[Dataset items]
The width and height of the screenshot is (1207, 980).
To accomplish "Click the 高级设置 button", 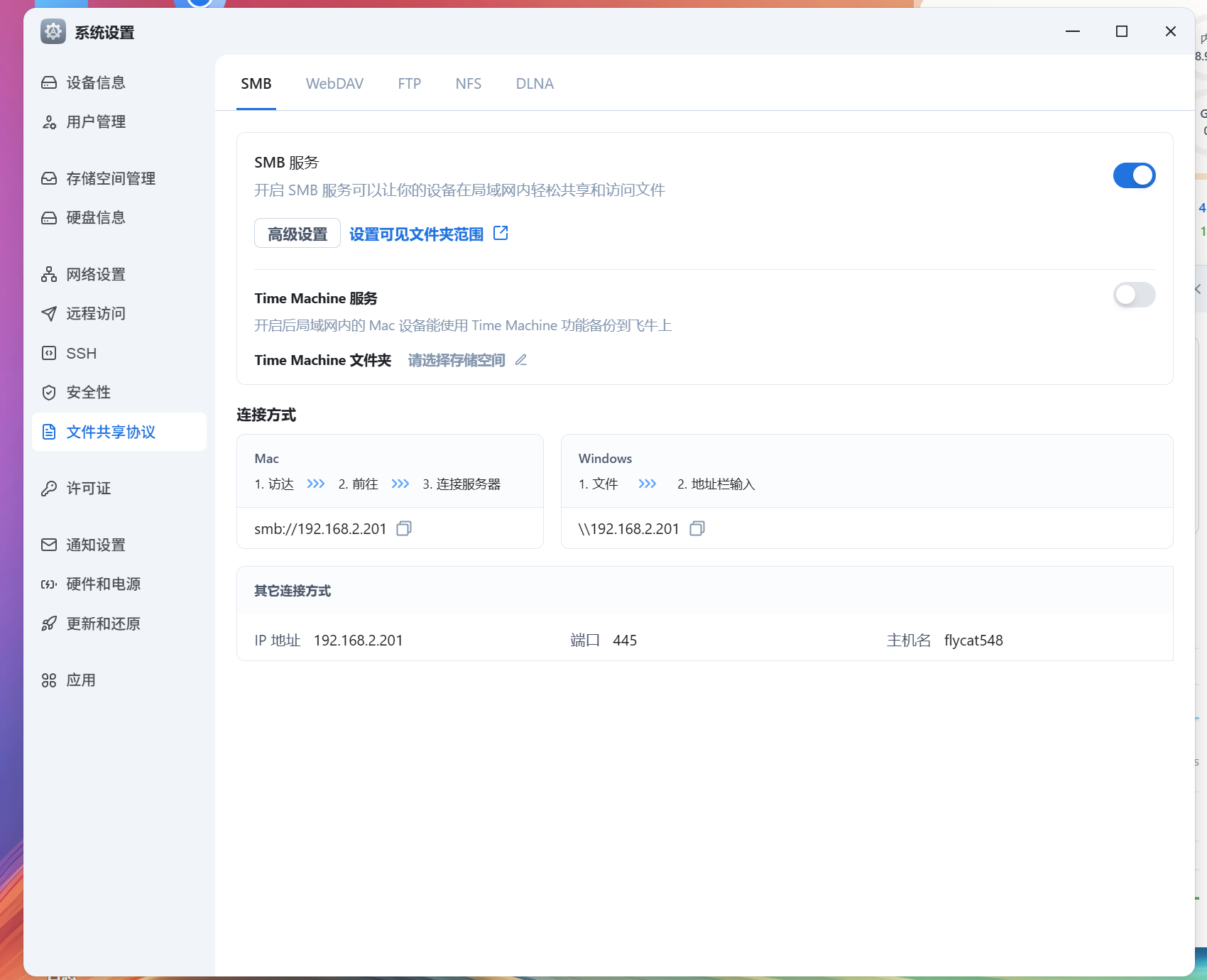I will (x=297, y=234).
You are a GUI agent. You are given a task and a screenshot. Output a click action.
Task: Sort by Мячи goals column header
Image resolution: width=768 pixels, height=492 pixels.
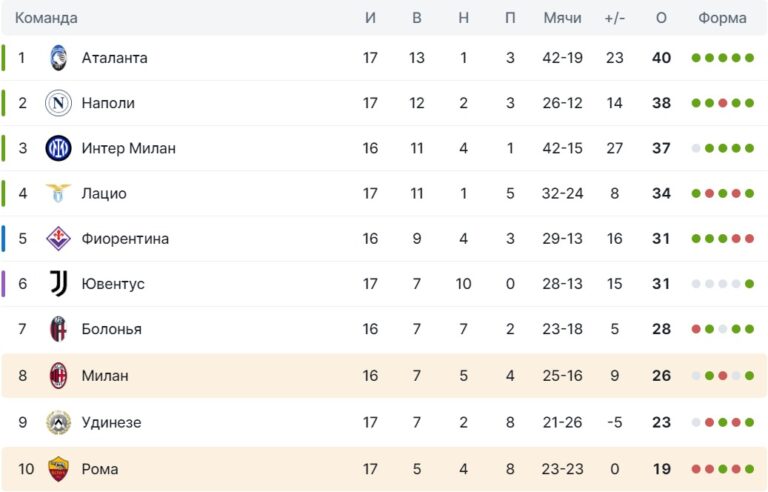(562, 18)
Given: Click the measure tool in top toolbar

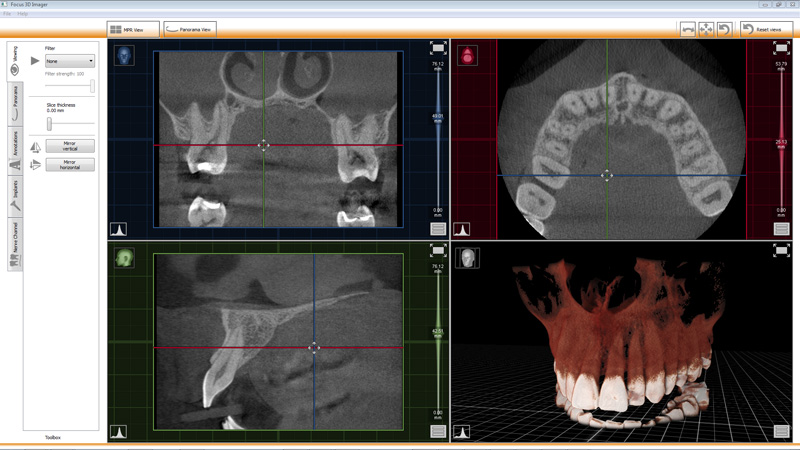Looking at the screenshot, I should [688, 30].
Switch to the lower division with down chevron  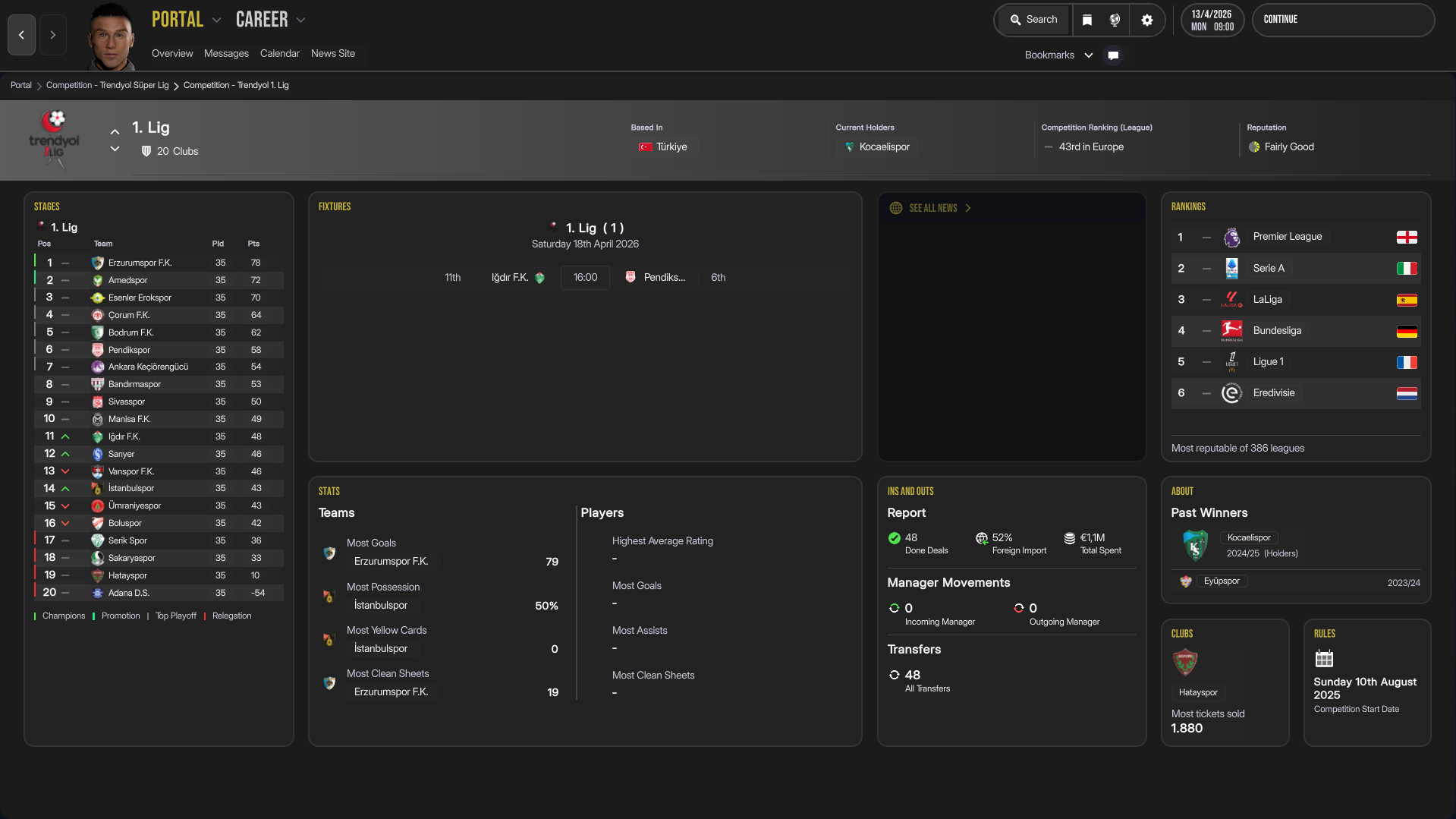tap(115, 149)
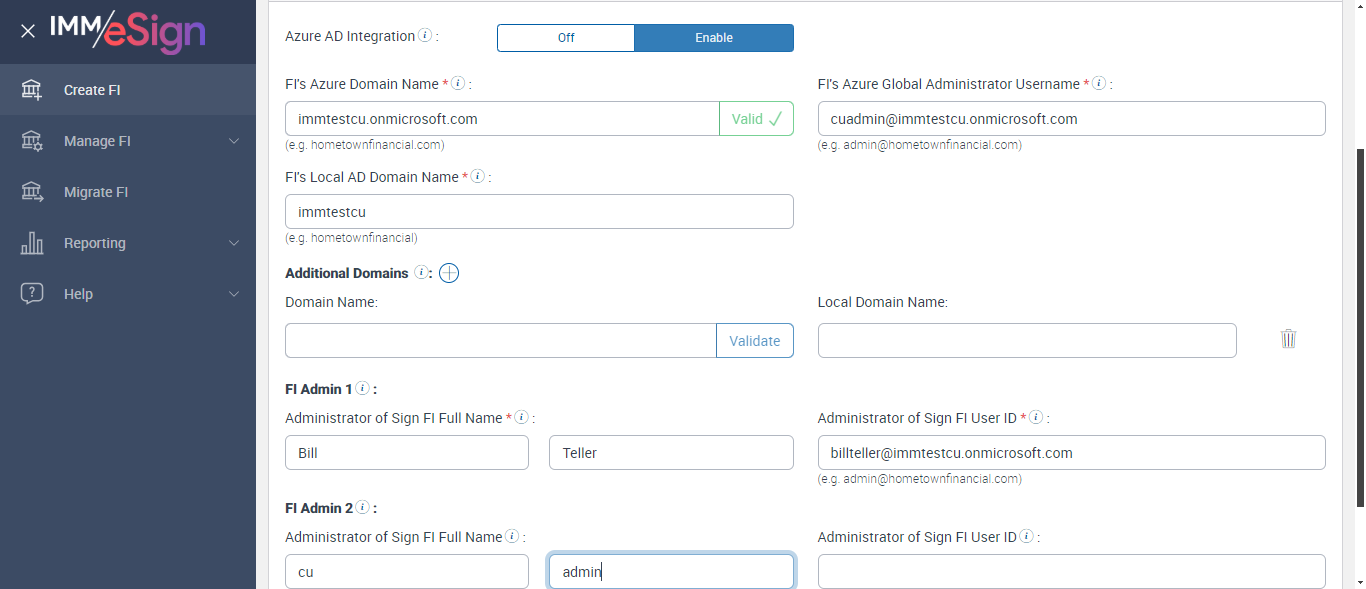Click the Validate button for Domain Name
The height and width of the screenshot is (589, 1366).
755,341
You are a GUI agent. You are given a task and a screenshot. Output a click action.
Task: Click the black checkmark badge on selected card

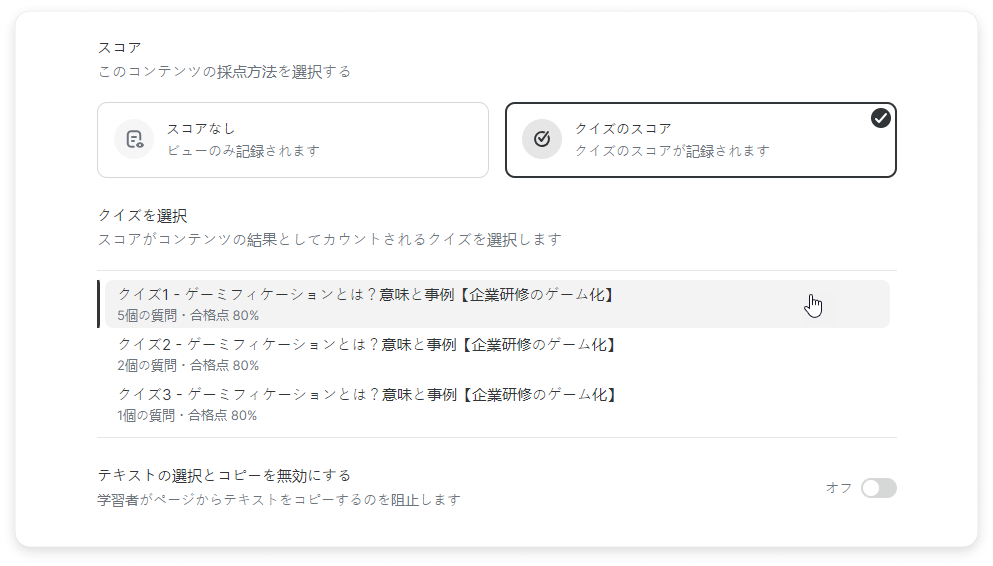880,118
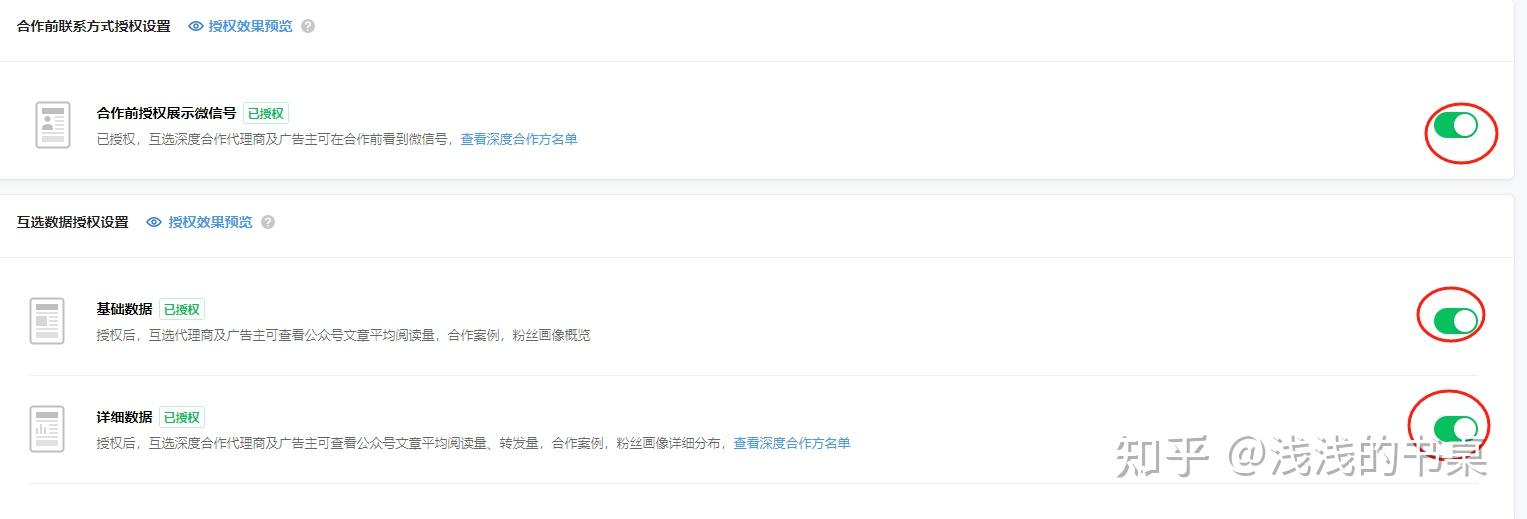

What the task asks:
From the line containing "Task: Click the" to the last line of the records above, return each line exactly, both ends included, and nothing more. Leave out the pictures.

Response to the exercise:
Task: Click the black checkmark badge on selected card

880,118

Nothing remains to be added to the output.